Take the lines below beginning at the line that has "Image resolution: width=600" and stopping after the line that has "The image size is (972, 614).", and print them exactly as they are, with no other lines.

Items from a dataset:
· · · · · · ·
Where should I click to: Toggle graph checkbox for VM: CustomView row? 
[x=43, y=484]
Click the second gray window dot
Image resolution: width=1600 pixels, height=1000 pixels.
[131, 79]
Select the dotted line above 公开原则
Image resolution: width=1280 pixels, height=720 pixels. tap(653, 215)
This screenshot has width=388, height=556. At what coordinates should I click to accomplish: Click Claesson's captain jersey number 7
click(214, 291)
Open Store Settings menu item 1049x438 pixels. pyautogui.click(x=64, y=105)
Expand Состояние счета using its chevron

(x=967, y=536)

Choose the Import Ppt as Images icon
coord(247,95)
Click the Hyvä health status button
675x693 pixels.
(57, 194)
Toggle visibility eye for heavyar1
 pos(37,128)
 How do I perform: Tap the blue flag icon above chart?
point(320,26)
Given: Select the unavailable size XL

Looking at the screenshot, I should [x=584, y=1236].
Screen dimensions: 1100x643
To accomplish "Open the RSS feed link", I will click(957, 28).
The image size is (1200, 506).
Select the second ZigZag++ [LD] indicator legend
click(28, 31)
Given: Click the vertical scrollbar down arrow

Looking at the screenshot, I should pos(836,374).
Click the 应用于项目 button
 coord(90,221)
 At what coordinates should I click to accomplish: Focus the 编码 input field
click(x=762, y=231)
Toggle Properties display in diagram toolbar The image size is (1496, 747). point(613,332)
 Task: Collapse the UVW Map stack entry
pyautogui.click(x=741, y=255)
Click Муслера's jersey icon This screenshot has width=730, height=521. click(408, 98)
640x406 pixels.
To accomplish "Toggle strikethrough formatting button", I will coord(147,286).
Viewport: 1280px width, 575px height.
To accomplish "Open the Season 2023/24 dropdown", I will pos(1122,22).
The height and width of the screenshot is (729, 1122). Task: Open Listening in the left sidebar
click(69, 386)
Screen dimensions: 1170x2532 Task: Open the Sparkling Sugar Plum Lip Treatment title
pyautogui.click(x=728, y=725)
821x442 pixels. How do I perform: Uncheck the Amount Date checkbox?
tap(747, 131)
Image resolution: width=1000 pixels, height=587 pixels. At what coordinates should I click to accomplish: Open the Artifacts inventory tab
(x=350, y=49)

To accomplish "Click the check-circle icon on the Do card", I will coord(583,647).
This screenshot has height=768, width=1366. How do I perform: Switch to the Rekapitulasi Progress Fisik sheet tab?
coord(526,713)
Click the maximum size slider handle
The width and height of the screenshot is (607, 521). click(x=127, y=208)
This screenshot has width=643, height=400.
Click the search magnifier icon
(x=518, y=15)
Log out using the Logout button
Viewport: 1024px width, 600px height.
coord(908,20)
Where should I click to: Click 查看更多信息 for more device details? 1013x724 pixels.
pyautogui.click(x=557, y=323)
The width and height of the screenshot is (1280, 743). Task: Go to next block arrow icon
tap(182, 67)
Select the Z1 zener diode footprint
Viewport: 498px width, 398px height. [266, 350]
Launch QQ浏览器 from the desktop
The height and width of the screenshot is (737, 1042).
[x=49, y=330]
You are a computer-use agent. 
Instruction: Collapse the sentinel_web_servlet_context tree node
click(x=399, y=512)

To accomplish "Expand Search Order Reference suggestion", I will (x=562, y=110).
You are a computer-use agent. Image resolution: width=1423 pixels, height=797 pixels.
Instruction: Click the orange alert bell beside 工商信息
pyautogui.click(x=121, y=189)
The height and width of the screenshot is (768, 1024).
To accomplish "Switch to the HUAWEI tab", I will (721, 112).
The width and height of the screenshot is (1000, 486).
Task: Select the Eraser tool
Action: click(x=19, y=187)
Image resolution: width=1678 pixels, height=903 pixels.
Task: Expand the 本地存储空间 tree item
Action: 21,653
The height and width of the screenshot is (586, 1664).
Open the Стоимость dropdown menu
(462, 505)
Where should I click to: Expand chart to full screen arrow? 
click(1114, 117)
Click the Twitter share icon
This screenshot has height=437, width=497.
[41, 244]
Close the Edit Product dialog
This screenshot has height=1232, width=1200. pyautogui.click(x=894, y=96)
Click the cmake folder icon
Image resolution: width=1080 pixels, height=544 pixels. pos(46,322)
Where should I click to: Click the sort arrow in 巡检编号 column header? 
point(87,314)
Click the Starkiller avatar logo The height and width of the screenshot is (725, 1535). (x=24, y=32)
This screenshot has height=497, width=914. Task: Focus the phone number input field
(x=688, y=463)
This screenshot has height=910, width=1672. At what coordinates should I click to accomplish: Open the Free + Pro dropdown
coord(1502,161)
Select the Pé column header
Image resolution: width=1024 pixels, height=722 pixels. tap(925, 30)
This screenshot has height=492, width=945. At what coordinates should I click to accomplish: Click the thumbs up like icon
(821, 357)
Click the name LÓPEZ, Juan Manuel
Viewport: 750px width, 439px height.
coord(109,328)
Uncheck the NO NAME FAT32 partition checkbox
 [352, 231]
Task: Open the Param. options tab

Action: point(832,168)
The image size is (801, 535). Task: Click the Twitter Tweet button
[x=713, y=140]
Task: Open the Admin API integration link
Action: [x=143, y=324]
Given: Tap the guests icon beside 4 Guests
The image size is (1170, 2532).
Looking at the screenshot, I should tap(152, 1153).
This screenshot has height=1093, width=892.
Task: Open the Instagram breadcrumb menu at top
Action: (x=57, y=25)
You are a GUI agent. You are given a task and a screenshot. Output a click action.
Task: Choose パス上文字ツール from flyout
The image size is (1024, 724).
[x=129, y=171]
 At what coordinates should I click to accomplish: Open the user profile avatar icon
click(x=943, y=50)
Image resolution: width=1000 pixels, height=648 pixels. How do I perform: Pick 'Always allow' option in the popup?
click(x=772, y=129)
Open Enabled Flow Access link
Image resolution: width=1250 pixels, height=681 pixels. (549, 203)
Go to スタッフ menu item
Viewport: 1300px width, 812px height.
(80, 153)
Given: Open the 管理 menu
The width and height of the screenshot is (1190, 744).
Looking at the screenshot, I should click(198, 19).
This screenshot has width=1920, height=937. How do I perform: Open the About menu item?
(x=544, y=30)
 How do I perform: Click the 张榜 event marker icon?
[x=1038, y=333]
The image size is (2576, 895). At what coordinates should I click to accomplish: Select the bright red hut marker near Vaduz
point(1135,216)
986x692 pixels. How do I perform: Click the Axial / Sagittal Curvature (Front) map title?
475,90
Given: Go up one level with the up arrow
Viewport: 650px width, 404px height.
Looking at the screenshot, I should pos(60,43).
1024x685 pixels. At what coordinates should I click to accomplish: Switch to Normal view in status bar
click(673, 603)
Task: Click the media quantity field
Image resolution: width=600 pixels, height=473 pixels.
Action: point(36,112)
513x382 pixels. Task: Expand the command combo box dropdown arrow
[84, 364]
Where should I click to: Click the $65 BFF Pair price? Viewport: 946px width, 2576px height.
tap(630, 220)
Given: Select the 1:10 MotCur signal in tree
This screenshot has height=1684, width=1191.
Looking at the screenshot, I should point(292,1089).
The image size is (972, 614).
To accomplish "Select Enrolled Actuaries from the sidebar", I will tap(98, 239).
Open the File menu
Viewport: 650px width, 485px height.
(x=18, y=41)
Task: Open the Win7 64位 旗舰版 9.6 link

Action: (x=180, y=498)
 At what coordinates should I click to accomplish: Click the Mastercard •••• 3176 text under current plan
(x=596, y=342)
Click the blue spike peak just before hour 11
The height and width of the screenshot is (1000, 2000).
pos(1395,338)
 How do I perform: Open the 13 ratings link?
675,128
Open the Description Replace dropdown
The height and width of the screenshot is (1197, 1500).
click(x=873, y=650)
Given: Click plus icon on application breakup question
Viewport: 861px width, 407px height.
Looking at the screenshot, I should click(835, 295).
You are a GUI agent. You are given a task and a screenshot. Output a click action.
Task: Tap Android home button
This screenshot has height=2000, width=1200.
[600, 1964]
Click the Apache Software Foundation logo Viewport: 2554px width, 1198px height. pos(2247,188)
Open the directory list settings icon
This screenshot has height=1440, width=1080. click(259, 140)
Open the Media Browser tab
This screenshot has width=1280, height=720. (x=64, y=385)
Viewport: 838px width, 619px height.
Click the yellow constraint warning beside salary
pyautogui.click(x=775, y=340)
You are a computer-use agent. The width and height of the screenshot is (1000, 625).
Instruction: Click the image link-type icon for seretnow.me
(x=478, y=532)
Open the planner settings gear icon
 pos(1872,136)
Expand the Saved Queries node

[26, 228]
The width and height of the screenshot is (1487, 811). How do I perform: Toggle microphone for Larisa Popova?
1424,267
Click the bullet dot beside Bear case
· · · · · · ·
## WRITTEN ANSWER
Image resolution: width=600 pixels, height=473 pixels.
Action: point(36,112)
513x382 pixels. Task: Expand the command combo box dropdown arrow
[84, 364]
Where should I click to: Click the $65 BFF Pair price? Viewport: 946px width, 2576px height.
tap(630, 220)
Given: Select the 1:10 MotCur signal in tree
This screenshot has height=1684, width=1191.
Looking at the screenshot, I should point(292,1089).
The image size is (972, 614).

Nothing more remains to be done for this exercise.